THE TASK:
Pictures do not belong in the copy. Write out exactly the lines from the one containing "Given: Contact support" through the end of the data.

Extracted records:
────
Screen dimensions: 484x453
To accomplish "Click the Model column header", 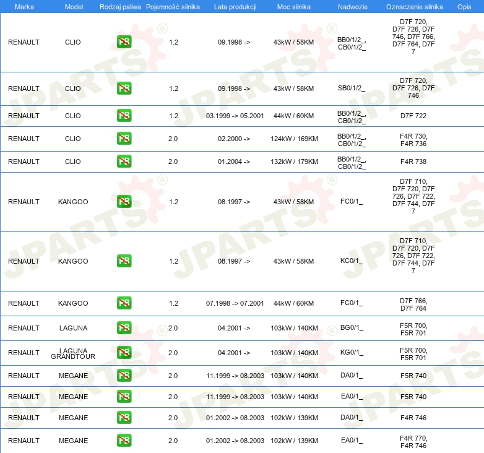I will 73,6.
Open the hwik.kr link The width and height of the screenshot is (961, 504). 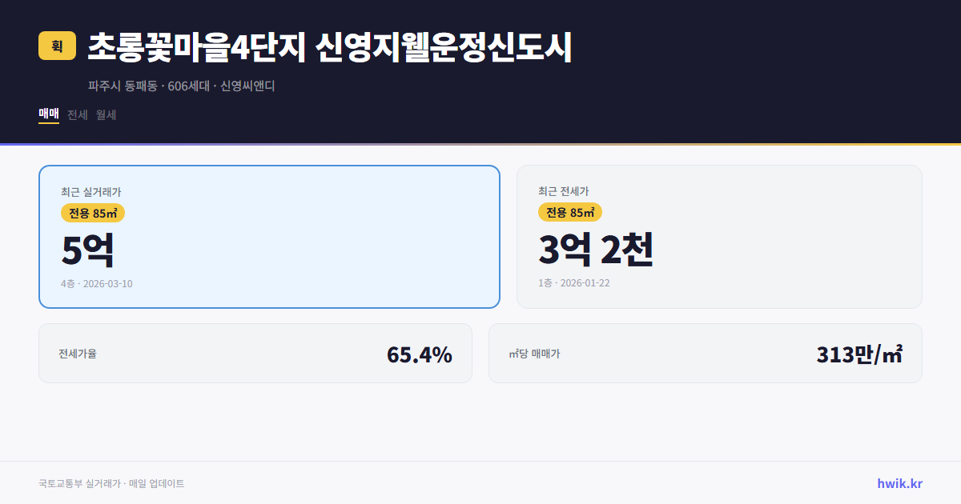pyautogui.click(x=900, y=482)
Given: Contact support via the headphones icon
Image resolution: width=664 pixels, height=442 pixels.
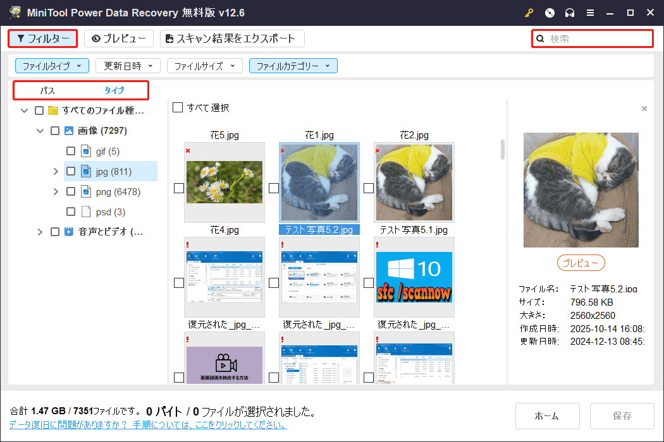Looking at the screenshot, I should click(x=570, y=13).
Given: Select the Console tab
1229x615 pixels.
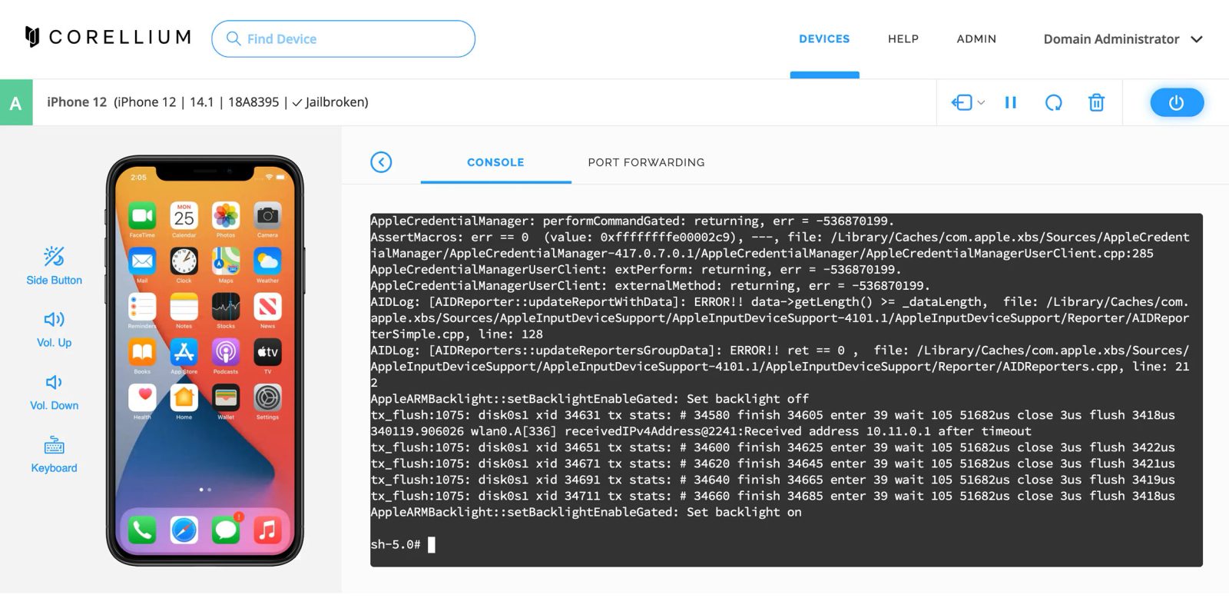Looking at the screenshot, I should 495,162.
────
REPLY:
Given: Contact support via the headphones icon
Image resolution: width=664 pixels, height=442 pixels.
Looking at the screenshot, I should click(x=570, y=13).
Given: Select the Console tab
1229x615 pixels.
Looking at the screenshot, I should 495,162.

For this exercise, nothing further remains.